* Detalles de la tarea
Transcribe sin cambios una parte del texto sobre Foucault e Irán: empieza en las palabras que contienen "El Estado judío" y detente después de "la actualidad mundial.".

* Fragmento de texto
###
Cafe Americain. 05/10/24

El autodesprecio occidental y la ofrenda de Israel

El Estado judío encarna, para algunos, todos los pecados de la modernidad.
Por Tomer Pérsico. Traducción: Kevin Ary Levin

En 1978, mientras las protestas contra el shah iraní Mohammad Reza Pahlavi aumentaban en volumen y frecuencia, Michel Foucault visitó Teherán. Escribió varios artículos para la prensa francesa e italiana sobre los acontecimientos revolucionarios y conversó con el escritor Baqir Parham para dialogar sobre la actualidad mundial.

Dirigiéndose primero a Occidente, Foucault señaló que el deseo de establecer una “sociedad no alienada, clara, lúcida y equilibrada” había engendrado, a lo largo de los doscientos años anteriores, al capitalismo industrial occidental que, según postuló, es “la sociedad más dura, salvaje, egoísta, deshonesta y opresiva que uno pueda imaginar”.

Occidente, al parecer, era pura maldad. Pero la nueva esperanza había emergido desde el Oriente, específicamente de Irán, donde tanto jóvenes como viejos se estaban liberando del yugo de la tiranía. Foucault le dijo a Parham que estaba de acuerdo con quienes en Irán decían que Marx tenía razón acerca de que la religión era el opio de las masas, excepto cuando se trataba del Islam shiíta. El shiísmo era diferente, conjeturó Foucault, debido al “papel del shiísmo en el despertar político”.

Foucault aplaudió a la multitud y escribió con entusiasmo sobre el movimiento para derrocar al Shah (sin duda un dictador corrupto). Al leer sus palabras, uno tiene la impresión de que, incluso más que desear la libertad para el pueblo iraní, Foucault parece estar entusiasmado con lo que percibía como el rechazo iraní a la modernidad.

“Los acontecimientos recientes”, escribió apenas un mes después de su conversación con Parham, “no representaron un retroceso ante la modernización por parte de elementos extremadamente retrógrados, sino el rechazo, por parte de toda una cultura y de todo un pueblo, de una modernización que es en sí mismo un arcaísmo”.
###
* Extractos de datos

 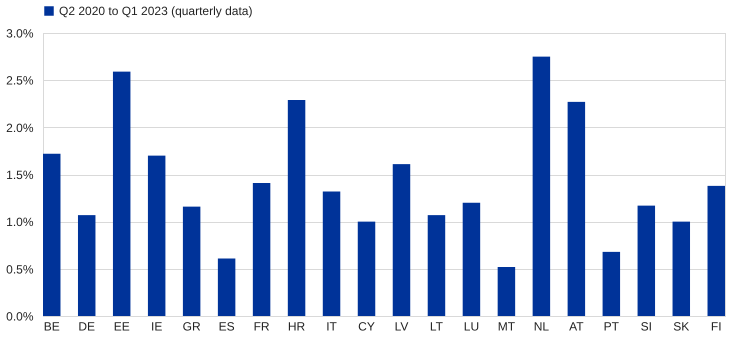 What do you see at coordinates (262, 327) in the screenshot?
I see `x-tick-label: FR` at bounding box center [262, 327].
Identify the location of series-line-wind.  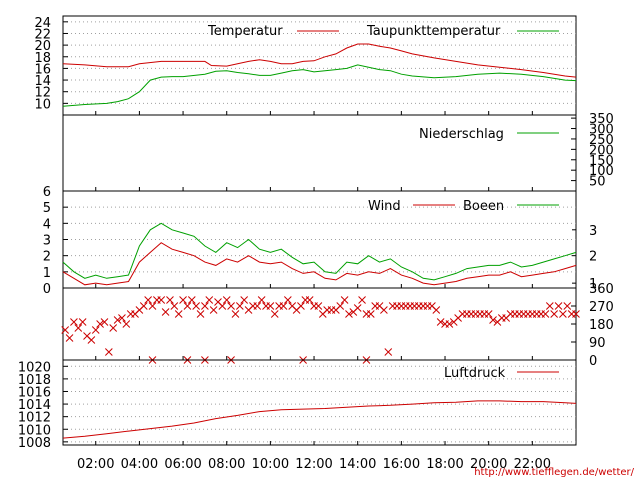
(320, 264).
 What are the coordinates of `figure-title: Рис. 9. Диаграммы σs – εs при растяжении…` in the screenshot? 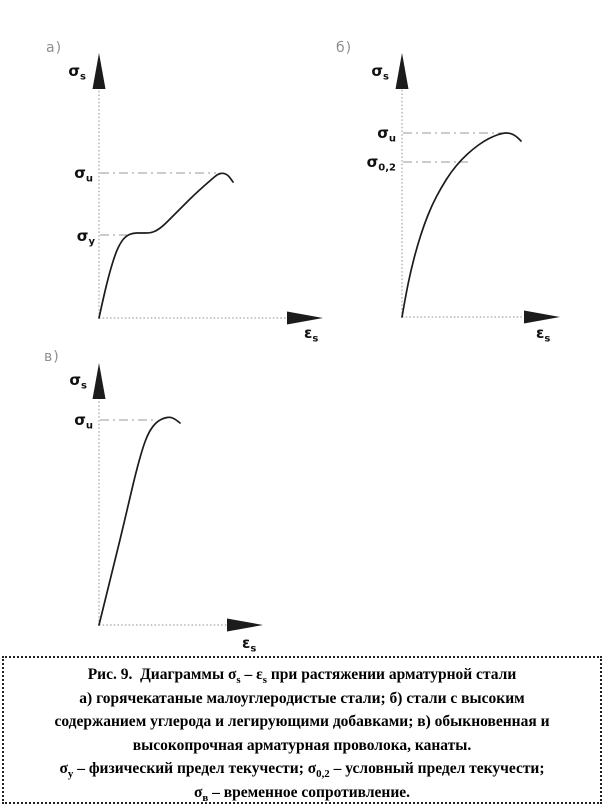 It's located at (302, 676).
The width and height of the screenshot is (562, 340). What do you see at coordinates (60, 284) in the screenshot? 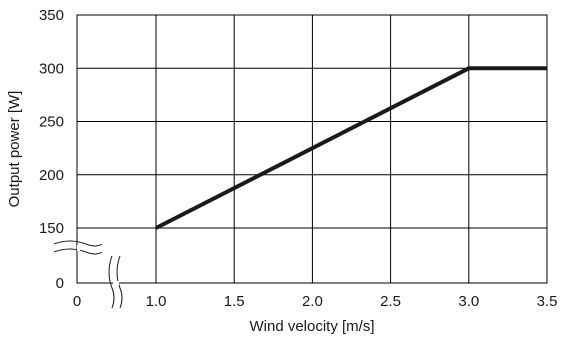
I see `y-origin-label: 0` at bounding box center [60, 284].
###
* Resultado del ejercicio
El Estado judío encarna, para algunos, todos los pecados de la modernidad.
Por Tomer Pérsico. Traducción: Kevin Ary Levin

En 1978, mientras las protestas contra el shah iraní Mohammad Reza Pahlavi aumentaban en volumen y frecuencia, Michel Foucault visitó Teherán. Escribió varios artículos para la prensa francesa e italiana sobre los acontecimientos revolucionarios y conversó con el escritor Baqir Parham para dialogar sobre la actualidad mundial.